> [What to do]:
Rewrite the data from the line containing "This screenshot has height=1094, width=1785." through the line containing "point(399,84)", both included, substituting "window header" for "title bar" and leaving everything else the same.
# start of Data for this task
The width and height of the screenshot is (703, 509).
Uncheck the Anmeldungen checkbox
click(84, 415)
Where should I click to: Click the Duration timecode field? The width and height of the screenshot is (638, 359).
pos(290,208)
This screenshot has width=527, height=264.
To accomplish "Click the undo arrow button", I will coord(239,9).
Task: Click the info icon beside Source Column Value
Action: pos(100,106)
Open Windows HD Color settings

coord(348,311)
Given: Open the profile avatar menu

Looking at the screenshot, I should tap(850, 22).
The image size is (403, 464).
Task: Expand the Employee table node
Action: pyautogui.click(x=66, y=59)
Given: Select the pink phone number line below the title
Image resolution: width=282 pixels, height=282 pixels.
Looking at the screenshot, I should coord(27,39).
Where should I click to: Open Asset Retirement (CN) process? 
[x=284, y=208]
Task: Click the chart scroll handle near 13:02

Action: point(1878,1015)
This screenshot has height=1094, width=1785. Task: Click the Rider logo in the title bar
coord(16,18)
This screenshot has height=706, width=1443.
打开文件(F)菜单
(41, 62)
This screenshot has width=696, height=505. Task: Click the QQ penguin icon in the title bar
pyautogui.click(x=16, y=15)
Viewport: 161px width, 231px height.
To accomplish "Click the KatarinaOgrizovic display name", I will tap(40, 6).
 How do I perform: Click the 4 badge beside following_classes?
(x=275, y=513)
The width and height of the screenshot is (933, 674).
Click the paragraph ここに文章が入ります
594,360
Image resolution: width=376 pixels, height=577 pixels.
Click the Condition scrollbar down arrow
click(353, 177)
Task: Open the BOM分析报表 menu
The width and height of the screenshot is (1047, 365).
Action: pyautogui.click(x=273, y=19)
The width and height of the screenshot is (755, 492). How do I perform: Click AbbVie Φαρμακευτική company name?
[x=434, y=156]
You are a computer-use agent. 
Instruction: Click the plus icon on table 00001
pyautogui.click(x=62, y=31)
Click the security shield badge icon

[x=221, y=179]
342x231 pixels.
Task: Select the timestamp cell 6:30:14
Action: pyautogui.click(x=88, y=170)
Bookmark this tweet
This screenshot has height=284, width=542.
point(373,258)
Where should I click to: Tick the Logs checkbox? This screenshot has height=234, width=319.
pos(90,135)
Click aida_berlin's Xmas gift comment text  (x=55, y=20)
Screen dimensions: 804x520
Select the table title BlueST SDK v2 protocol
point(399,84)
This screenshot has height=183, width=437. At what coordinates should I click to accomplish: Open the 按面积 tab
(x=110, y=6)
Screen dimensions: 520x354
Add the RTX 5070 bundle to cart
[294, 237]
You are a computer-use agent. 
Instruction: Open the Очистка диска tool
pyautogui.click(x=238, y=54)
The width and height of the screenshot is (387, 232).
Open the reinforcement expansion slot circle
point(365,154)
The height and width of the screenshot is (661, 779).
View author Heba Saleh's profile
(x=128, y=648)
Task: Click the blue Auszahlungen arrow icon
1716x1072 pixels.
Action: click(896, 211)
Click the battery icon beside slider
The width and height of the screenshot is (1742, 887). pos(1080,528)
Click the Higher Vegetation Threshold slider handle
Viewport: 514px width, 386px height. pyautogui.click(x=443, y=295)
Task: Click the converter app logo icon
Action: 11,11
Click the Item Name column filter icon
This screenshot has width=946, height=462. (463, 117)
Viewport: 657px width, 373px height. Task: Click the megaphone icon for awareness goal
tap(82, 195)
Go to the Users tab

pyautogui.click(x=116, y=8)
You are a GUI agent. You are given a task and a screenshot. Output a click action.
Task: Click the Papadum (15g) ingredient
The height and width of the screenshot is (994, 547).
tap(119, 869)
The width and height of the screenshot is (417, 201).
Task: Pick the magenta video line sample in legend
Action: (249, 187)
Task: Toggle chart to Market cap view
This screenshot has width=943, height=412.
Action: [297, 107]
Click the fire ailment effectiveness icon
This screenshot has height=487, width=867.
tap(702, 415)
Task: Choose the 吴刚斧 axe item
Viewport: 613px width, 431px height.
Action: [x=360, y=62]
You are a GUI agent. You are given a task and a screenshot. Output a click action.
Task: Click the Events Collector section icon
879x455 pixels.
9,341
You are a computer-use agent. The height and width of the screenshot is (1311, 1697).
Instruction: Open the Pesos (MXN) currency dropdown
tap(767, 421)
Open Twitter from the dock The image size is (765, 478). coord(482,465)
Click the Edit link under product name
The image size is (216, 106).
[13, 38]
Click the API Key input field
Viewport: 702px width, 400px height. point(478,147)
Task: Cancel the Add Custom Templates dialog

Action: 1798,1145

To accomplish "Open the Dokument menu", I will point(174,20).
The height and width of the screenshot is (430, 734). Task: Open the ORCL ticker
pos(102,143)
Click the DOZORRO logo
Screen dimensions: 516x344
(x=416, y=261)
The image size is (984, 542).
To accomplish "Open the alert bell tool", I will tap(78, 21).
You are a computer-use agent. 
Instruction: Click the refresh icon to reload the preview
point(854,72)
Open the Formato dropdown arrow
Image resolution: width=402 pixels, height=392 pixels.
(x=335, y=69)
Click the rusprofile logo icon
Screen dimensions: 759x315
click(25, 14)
# end of Data for this task
> [Result below]:
This screenshot has height=1094, width=1785. Task: Click the Rider logo in the window header
coord(16,18)
This screenshot has height=706, width=1443.
打开文件(F)菜单
(41, 62)
This screenshot has width=696, height=505. Task: Click the QQ penguin icon in the window header
pyautogui.click(x=16, y=15)
Viewport: 161px width, 231px height.
To accomplish "Click the KatarinaOgrizovic display name", I will tap(40, 6).
 How do I perform: Click the 4 badge beside following_classes?
(x=275, y=513)
The width and height of the screenshot is (933, 674).
Click the paragraph ここに文章が入ります
594,360
Image resolution: width=376 pixels, height=577 pixels.
Click the Condition scrollbar down arrow
click(353, 177)
Task: Open the BOM分析报表 menu
The width and height of the screenshot is (1047, 365).
Action: pyautogui.click(x=273, y=19)
The width and height of the screenshot is (755, 492). How do I perform: Click AbbVie Φαρμακευτική company name?
[x=434, y=156]
You are a computer-use agent. 
Instruction: Click the plus icon on table 00001
pyautogui.click(x=62, y=31)
Click the security shield badge icon

[x=221, y=179]
342x231 pixels.
Task: Select the timestamp cell 6:30:14
Action: pyautogui.click(x=88, y=170)
Bookmark this tweet
This screenshot has height=284, width=542.
point(373,258)
Where should I click to: Tick the Logs checkbox? This screenshot has height=234, width=319.
pos(90,135)
Click aida_berlin's Xmas gift comment text  (x=55, y=20)
Screen dimensions: 804x520
Select the table title BlueST SDK v2 protocol
point(399,84)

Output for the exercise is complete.